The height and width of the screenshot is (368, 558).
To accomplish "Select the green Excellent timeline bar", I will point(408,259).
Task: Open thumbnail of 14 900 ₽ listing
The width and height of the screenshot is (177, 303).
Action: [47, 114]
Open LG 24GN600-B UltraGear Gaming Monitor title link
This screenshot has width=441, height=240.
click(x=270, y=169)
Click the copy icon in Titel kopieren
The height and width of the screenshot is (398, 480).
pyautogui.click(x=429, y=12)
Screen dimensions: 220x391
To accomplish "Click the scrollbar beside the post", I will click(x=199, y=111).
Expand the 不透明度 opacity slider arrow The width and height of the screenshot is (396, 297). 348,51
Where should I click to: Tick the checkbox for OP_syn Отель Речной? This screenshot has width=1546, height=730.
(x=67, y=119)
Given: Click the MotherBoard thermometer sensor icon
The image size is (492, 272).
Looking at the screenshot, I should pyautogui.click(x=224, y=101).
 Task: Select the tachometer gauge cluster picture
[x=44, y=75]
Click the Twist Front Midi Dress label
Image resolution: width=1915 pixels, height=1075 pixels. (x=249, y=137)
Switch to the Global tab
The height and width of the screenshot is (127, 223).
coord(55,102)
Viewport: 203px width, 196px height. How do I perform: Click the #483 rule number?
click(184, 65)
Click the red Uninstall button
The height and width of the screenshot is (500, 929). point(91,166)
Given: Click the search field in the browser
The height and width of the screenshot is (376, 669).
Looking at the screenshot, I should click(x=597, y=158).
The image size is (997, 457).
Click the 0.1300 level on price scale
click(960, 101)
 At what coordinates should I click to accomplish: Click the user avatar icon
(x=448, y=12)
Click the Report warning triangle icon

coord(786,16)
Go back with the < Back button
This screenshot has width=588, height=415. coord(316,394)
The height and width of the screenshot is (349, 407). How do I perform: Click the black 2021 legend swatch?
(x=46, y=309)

*Directions*
Could you render every line of the listing above as a JSON array of strings, with one string per line and the blank lines omitted?

*Reply to the exercise*
[
  "The height and width of the screenshot is (368, 558).",
  "To accomplish \"Select the green Excellent timeline bar\", I will point(408,259).",
  "Task: Open thumbnail of 14 900 ₽ listing",
  "The width and height of the screenshot is (177, 303).",
  "Action: [47, 114]",
  "Open LG 24GN600-B UltraGear Gaming Monitor title link",
  "This screenshot has width=441, height=240.",
  "click(x=270, y=169)",
  "Click the copy icon in Titel kopieren",
  "The height and width of the screenshot is (398, 480).",
  "pyautogui.click(x=429, y=12)",
  "Screen dimensions: 220x391",
  "To accomplish \"Click the scrollbar beside the post\", I will click(x=199, y=111).",
  "Expand the 不透明度 opacity slider arrow The width and height of the screenshot is (396, 297). 348,51",
  "Where should I click to: Tick the checkbox for OP_syn Отель Речной? This screenshot has width=1546, height=730.",
  "(x=67, y=119)",
  "Given: Click the MotherBoard thermometer sensor icon",
  "The image size is (492, 272).",
  "Looking at the screenshot, I should pyautogui.click(x=224, y=101).",
  " Task: Select the tachometer gauge cluster picture",
  "[x=44, y=75]",
  "Click the Twist Front Midi Dress label",
  "Image resolution: width=1915 pixels, height=1075 pixels. (x=249, y=137)",
  "Switch to the Global tab",
  "The height and width of the screenshot is (127, 223).",
  "coord(55,102)",
  "Viewport: 203px width, 196px height. How do I perform: Click the #483 rule number?",
  "click(184, 65)",
  "Click the red Uninstall button",
  "The height and width of the screenshot is (500, 929). point(91,166)",
  "Given: Click the search field in the browser",
  "The height and width of the screenshot is (376, 669).",
  "Looking at the screenshot, I should click(x=597, y=158).",
  "The image size is (997, 457).",
  "Click the 0.1300 level on price scale",
  "click(960, 101)",
  " At what coordinates should I click to accomplish: Click the user avatar icon",
  "(x=448, y=12)",
  "Click the Report warning triangle icon",
  "coord(786,16)",
  "Go back with the < Back button",
  "This screenshot has width=588, height=415. coord(316,394)",
  "The height and width of the screenshot is (349, 407). How do I perform: Click the black 2021 legend swatch?",
  "(x=46, y=309)"
]